The U.S. Court of Appeals for the Federal Circuit on Nov. 18 gave the U.S. more time to file a petition for rehearing in an antidumping duty case. In the case, the Federal Circuit found that the Commerce Department cannot select just one mandatory respondent in an antidumping duty review where multiple exporters have requested a review (see 2208290026). The court ruled that Commerce's interpretation of the statute finding that it can use only one respondent cuts against the statute's unambiguous language. The judges ruled the agency has not shown it to be otherwise reasonable to calculate the all-others rate based on only one respondent and said the directive to find a weighted average gives no reason why it's reasonable to use only a single rate. The U.S. was previously given 60 more days to file the rehearing motion, and now has another 30, giving it until Jan. 11, 2023, to file a petition for rehearing (YC Rubber Co. (North America) v. United States, Fed. Cir. # 21-1489).

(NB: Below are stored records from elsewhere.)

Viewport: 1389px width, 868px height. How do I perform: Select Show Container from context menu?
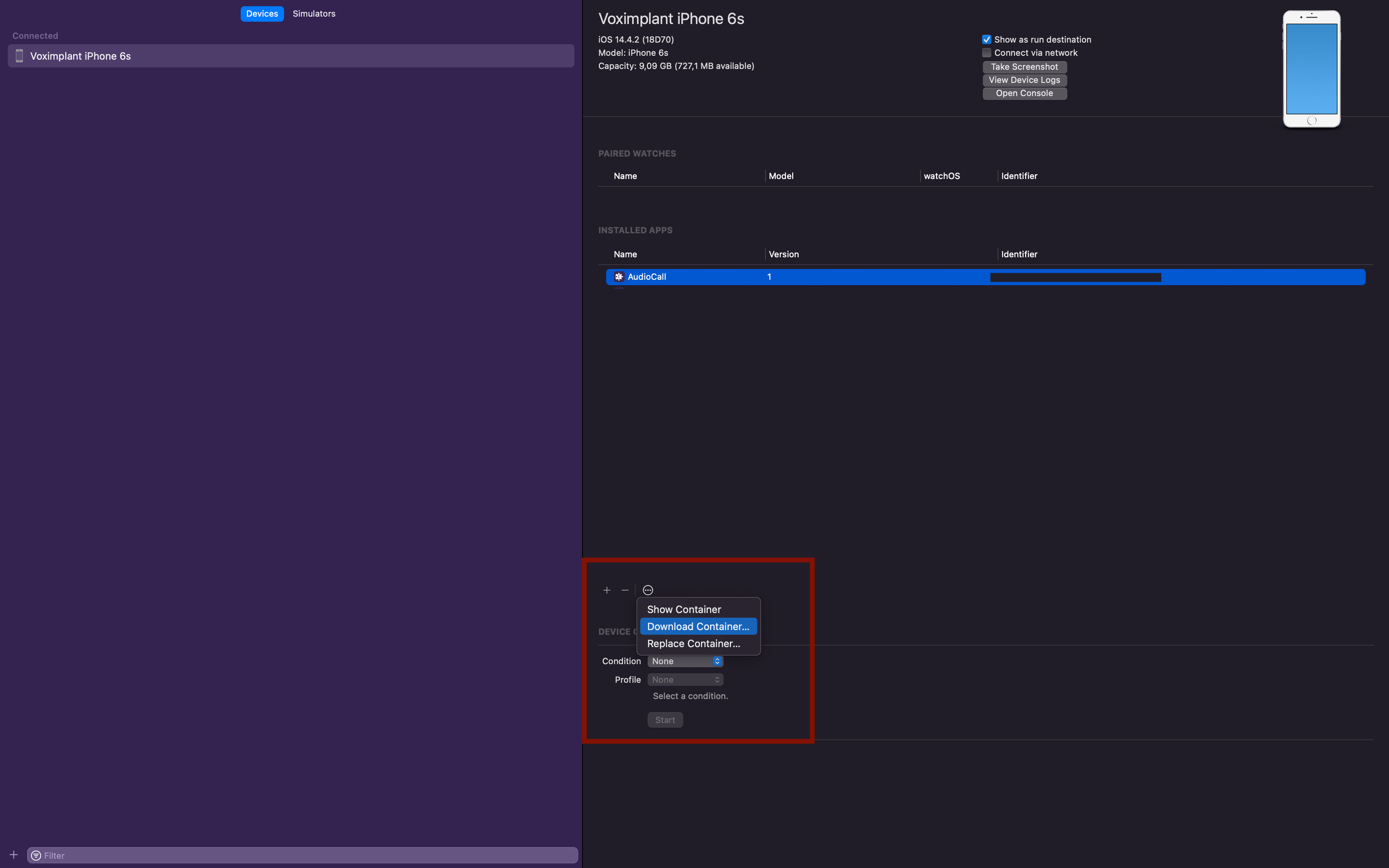[x=683, y=608]
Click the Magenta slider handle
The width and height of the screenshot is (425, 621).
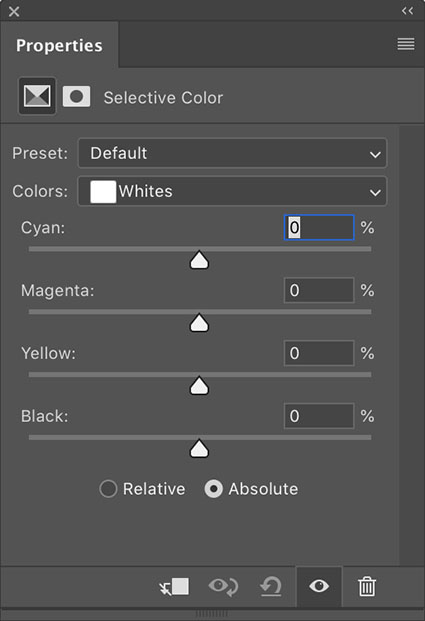tap(199, 323)
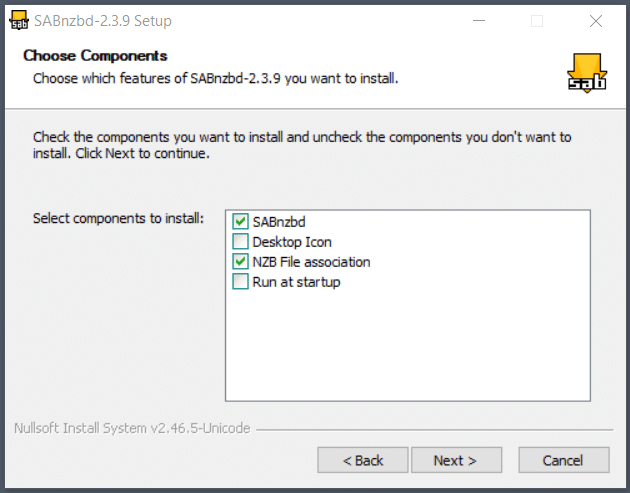Go to the previous step with Back

point(363,460)
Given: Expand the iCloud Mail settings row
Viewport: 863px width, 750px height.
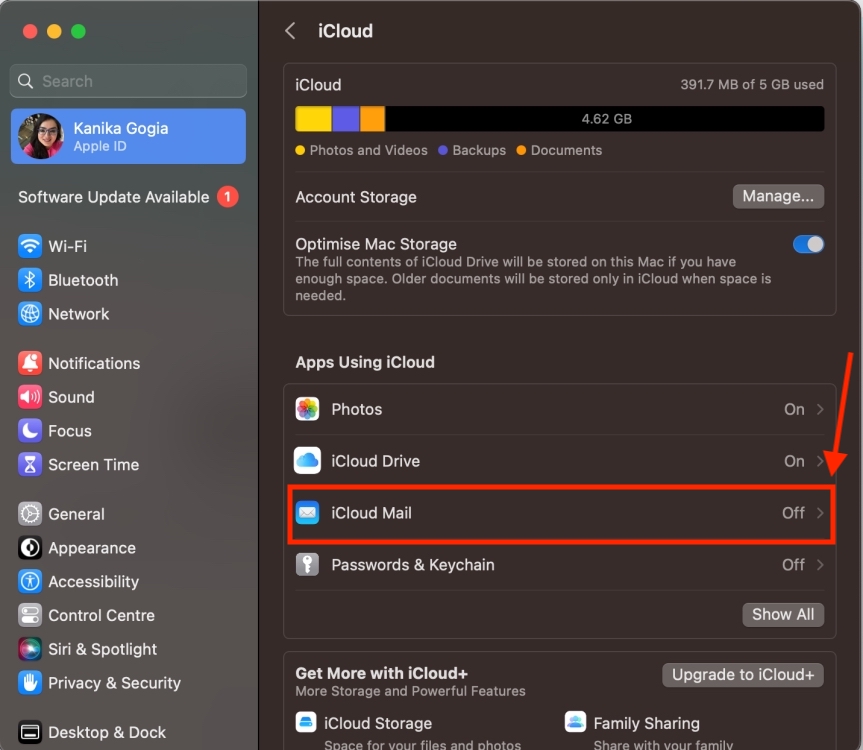Looking at the screenshot, I should (560, 513).
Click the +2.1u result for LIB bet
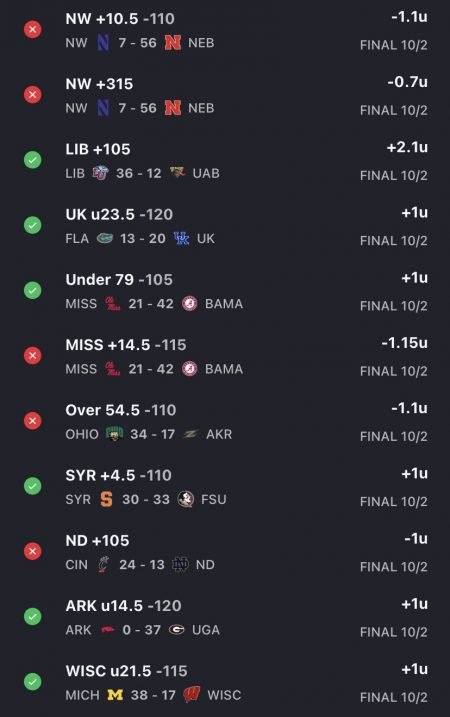This screenshot has height=717, width=450. point(407,147)
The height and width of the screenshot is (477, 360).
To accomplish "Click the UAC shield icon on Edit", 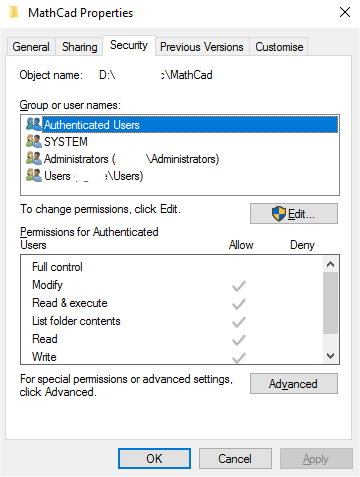I will pos(279,214).
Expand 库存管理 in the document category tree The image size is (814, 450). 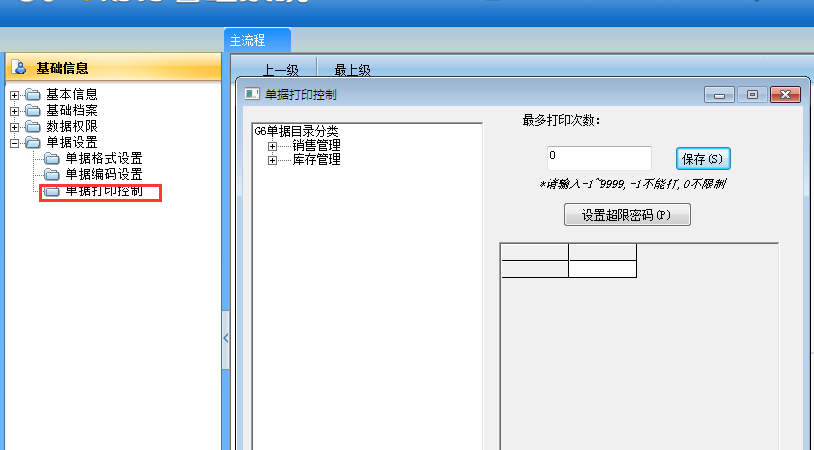272,160
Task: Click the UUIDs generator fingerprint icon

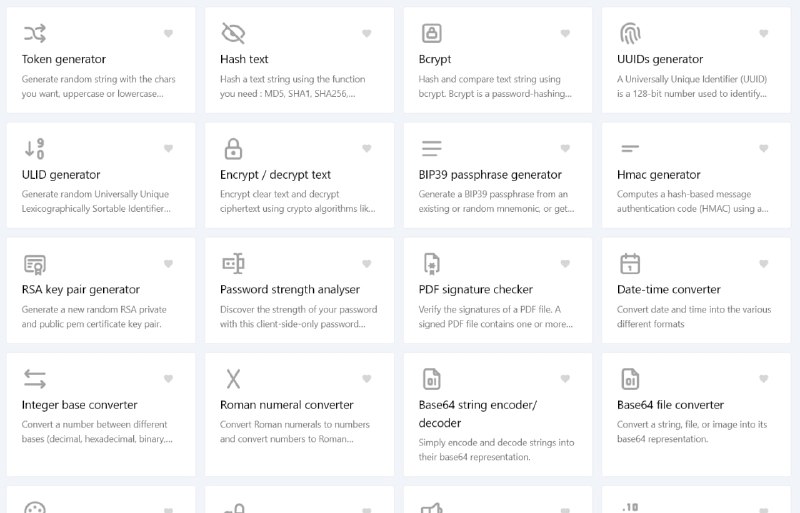Action: coord(630,33)
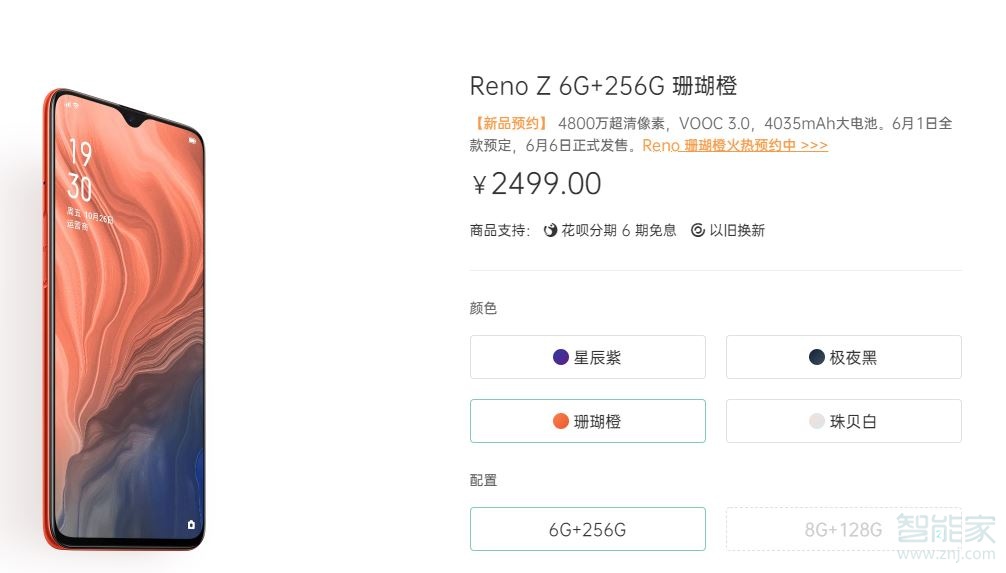1006x573 pixels.
Task: Select the 珠贝白 color option
Action: (844, 421)
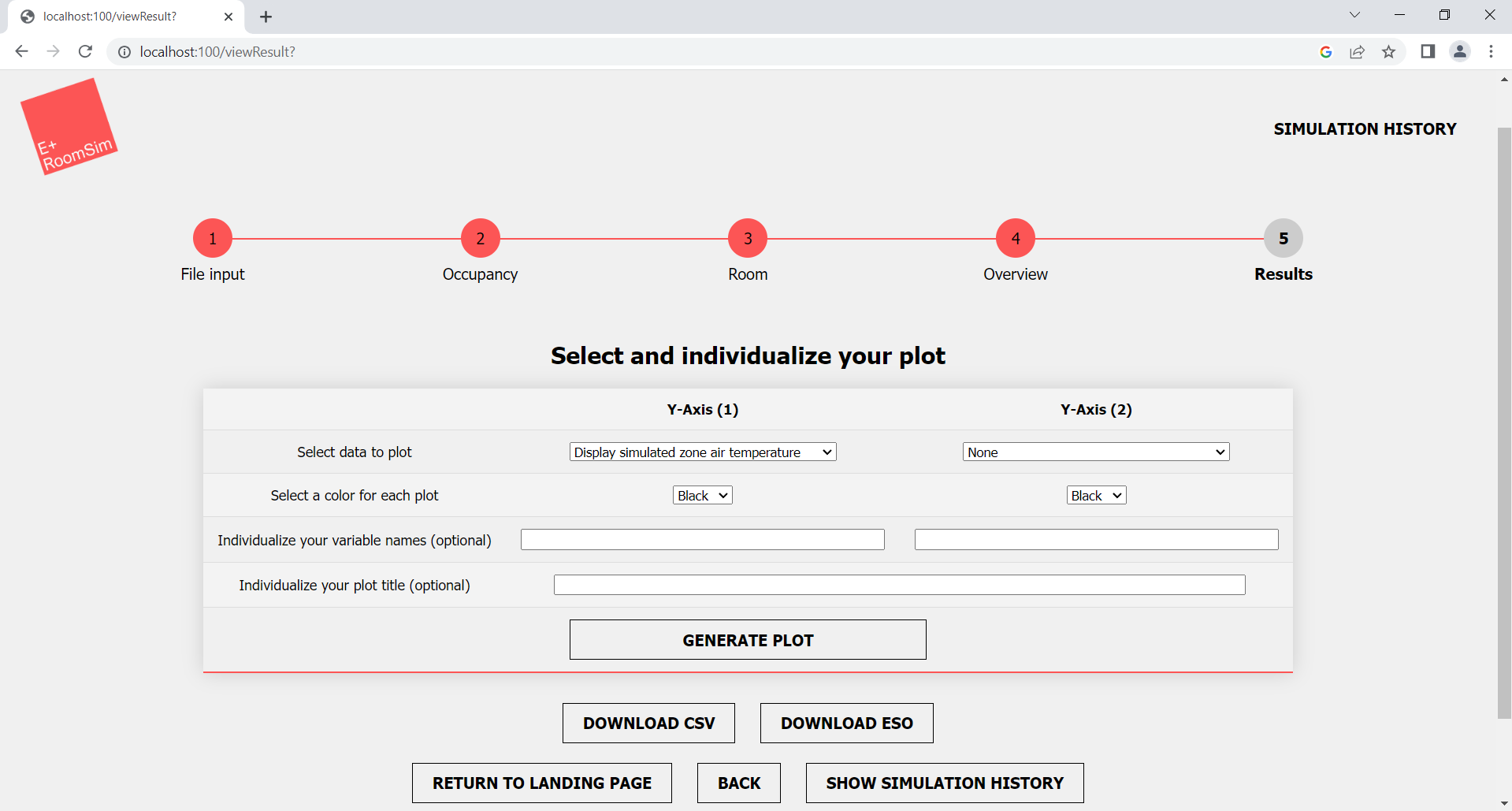The image size is (1512, 811).
Task: Open Y-Axis (1) data selection dropdown
Action: (702, 452)
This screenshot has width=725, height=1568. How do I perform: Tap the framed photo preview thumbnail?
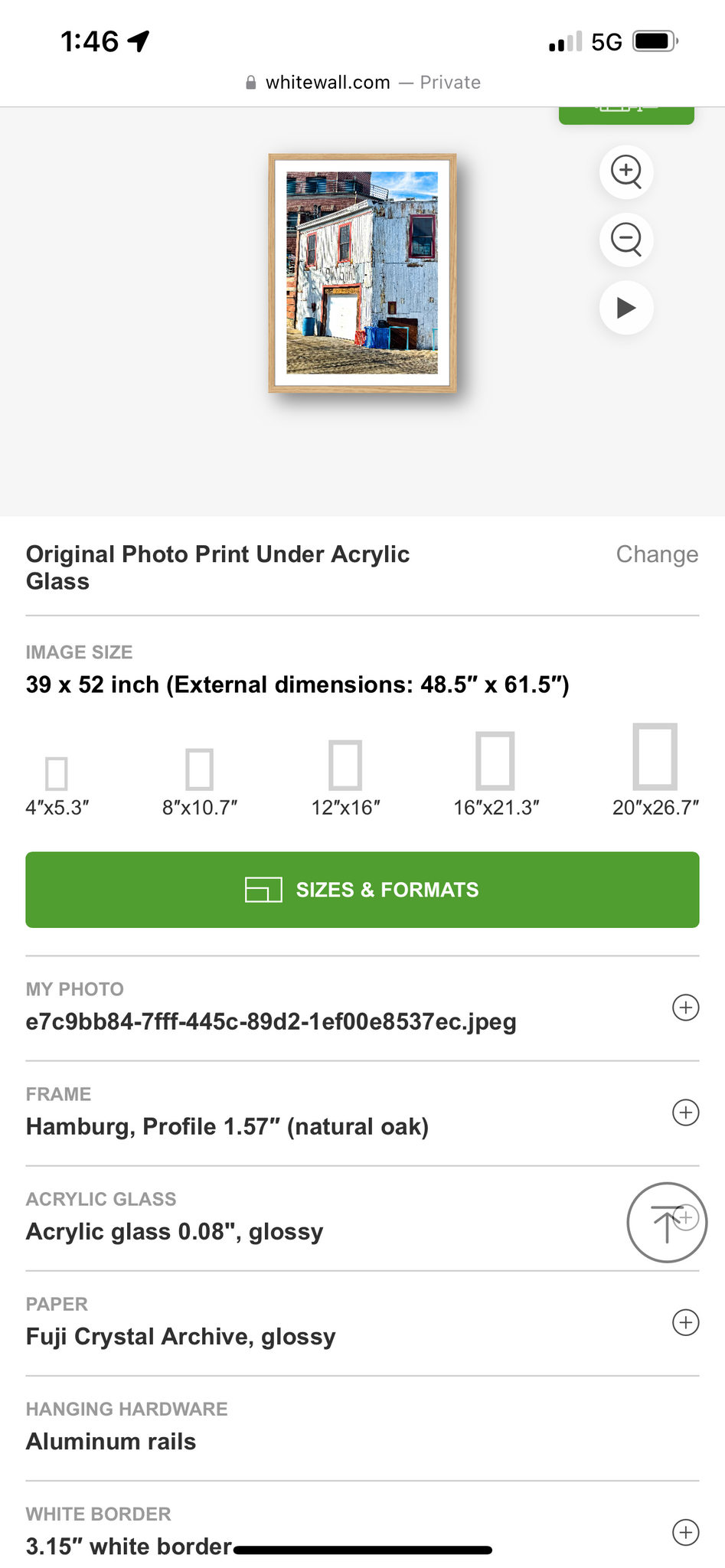[x=362, y=273]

The U.S. District Court of the District of Columbia in a Nov. 14 order granted a motion from plaintiffs in a Jones Act challenge for leave to amend their complaint. The plaintiffs -- the Offshore Marine Service Association, Shipbuilders Council of America and Capt. Paul Radtke -- challenged, among other things, CBP's "issuance of and failure to revoke twenty-five letter rulings," claiming that they departed from the Jones Act's requirements by allowing foreign vessels to ship merchandise between U.S. points if they also engage in ancillary activities not regulated by the act (Captain Paul Radtke, et al. v. CBP, D.C.C. #17-2412).
The Commerce Department did not "sufficiently" identify withheld information to justify of its use of adverse facts available in an antidumping duty case, plaintiff Kumar Industries argued in a Nov. 18 reply brief at the Court of International Trade. Commerce failed to identify "a single document that was actually missing" to justify the use of AFA and also chose not to verify the information submitted by Kumar despite ample opportunity to do so, the brief said (Kumar Industries v. United States, CIT #21-00622).
No lawsuits have been filed at the Court of International Trade since Nov. 16.